Families then had a telemedicine visit to receive counseling on food introduction, details on possible allergy symptoms and how to treat these, and instructions for preparing peanut butter for peanut introduction. Parents gradually fed babies 2 grams of peanut protein over 45 minutes to an hour, with instructions to immediately contact a physician via telemedicine if they saw an allergic reaction.

No severe reactions occurred in these three cases, researchers report in the Journal of Allergy and Clinical Immunology: In Practice.

"While barriers exist during this pandemic, peanut introduction can still be safely performed despite a lack of in-office access," said lead study author Dr. Douglas Mack, an assistant clinical professor at McMaster University in Hamilton, Ontario.

"Virtually supported home peanut introduction represents an option that parents and clinicians can implement to prevent peanut allergy in these at-risk infants," Dr. Mack said by email.

During all three cases of at-home peanut introduction, families interacted with a physician virtually at the beginning of introduction and one or two more times during the procedure itself. Researchers described these interactions as brief and not burdensome to clinicians.

The first case involved a 10-month old infant with severe eczema who had been pre-emptively tested for several food allergies. While the baby's parents were worried about respiratory risks of virtually-supervised peanut introduction, the baby didn't show any signs of distress and had a normal respiratory rate, no accessory muscle use, and no cutaneous lesions.

In this first case, peanut introduction occurred with no reaction, but the parents stopped after 1 gram of peanut protein was administered and switched to peanut puffs. Since the initial peanut introduction, parents kept regularly giving the baby peanut at home without incident.

In the second case, parents tried virtual peanut introduction with a 7-month old with mild eczema and a sibling with peanut allergy. Parents applied a barrier cream around the mouth then introduced peanut without difficulty. During introduction, the parents followed up with the physician virtually to clarify the amount of peanut to be introduced. Afterward, parents continued to give peanut at home without any issues.

The third case involved a 6-month old baby with mild eczema who had experienced anaphylaxis and required two doses of epinephrine after sesame introduction. During peanut introduction, this baby expressed distaste for the food and the full amount was not administered.

However, parents in this third case continued to offer small amounts of peanut at home, and reported feeling more comfortable introducing tree nuts. Subsequently, the parents successfully introduced almond at home.

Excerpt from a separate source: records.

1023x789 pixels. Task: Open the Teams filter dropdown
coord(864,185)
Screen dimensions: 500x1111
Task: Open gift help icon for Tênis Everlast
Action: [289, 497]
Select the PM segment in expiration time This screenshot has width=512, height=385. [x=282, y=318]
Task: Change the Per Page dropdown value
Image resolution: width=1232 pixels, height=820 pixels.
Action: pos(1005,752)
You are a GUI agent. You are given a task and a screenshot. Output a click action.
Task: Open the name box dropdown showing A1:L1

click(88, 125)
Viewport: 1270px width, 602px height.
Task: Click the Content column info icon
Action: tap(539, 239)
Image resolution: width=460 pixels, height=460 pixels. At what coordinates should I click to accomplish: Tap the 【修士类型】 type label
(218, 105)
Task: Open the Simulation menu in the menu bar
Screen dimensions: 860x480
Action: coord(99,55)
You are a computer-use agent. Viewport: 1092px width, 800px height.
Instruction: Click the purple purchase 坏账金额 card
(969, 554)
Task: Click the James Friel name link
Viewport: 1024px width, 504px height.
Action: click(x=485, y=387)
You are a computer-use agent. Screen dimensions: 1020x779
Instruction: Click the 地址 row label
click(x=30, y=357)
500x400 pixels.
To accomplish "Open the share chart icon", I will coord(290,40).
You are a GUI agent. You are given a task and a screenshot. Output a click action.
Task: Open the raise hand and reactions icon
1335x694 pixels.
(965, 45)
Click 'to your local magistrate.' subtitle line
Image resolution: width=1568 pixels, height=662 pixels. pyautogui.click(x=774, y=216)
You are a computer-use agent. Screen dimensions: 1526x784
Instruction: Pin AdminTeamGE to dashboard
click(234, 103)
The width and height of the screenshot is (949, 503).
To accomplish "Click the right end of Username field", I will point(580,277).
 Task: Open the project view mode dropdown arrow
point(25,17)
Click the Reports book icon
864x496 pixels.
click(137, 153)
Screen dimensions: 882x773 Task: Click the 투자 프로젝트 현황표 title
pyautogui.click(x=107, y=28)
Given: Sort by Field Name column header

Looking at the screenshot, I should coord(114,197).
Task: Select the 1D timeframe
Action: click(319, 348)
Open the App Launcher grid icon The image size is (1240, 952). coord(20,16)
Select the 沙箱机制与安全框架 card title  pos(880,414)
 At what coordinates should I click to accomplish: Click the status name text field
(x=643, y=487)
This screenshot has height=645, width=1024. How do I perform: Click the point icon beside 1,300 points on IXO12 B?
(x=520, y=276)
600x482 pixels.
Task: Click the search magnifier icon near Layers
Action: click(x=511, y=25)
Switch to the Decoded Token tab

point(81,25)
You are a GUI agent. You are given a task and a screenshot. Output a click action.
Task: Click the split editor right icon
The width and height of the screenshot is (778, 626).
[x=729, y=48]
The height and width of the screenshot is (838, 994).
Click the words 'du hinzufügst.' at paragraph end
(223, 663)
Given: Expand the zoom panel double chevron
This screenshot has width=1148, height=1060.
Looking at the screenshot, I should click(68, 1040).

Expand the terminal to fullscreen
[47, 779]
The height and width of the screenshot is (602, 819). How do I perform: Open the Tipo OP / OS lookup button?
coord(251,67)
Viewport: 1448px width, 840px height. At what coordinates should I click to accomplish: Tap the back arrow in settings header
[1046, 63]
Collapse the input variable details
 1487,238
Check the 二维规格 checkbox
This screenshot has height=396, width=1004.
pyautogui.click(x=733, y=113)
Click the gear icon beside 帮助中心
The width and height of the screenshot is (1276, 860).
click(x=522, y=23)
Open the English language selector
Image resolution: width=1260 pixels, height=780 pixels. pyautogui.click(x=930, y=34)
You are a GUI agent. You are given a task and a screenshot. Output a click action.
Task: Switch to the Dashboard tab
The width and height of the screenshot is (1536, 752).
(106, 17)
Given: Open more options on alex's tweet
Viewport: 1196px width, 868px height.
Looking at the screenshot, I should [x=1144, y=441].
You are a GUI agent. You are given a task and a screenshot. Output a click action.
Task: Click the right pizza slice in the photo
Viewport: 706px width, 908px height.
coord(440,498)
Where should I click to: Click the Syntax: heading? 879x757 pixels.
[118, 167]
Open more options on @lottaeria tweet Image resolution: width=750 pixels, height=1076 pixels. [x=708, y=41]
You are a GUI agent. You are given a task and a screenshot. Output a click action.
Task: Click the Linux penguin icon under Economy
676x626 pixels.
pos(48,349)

Even before COVID-19, access to allergy specialists often posed barriers to peanut introduction for at-risk infants, the study team writes. They conclude that virtual introduction may help bridge this gap in care during the pandemic, as well as later.

"This is very interesting as a concept and merits larger study with additional outcomes added to help demonstrate the value of the approach," said Dr. Matthew Greenhawt, an associate professor of pediatrics and director of the Food Challenge and Research Unit at the Children's Hospital Colorado and the University of Colorado Denver School of Medicine.

It's possible that decision-making might be leveraged differently during a pandemic than it would be in other circumstances, and it's also possible that not all physicians and patients would be able to access telehealth, Dr. Greenhawt, who wasn't involved in the study, said by email.

"This is posed as an idea to help still accomplish early introduction, but make use of a unique resource that can still help deliver high-quality healthcare given the unusual pandemic circumstances, where care may be rationed or there is a significant risk of contracting coronavirus from going to the doctor for routine care," Dr. Greenhawt said.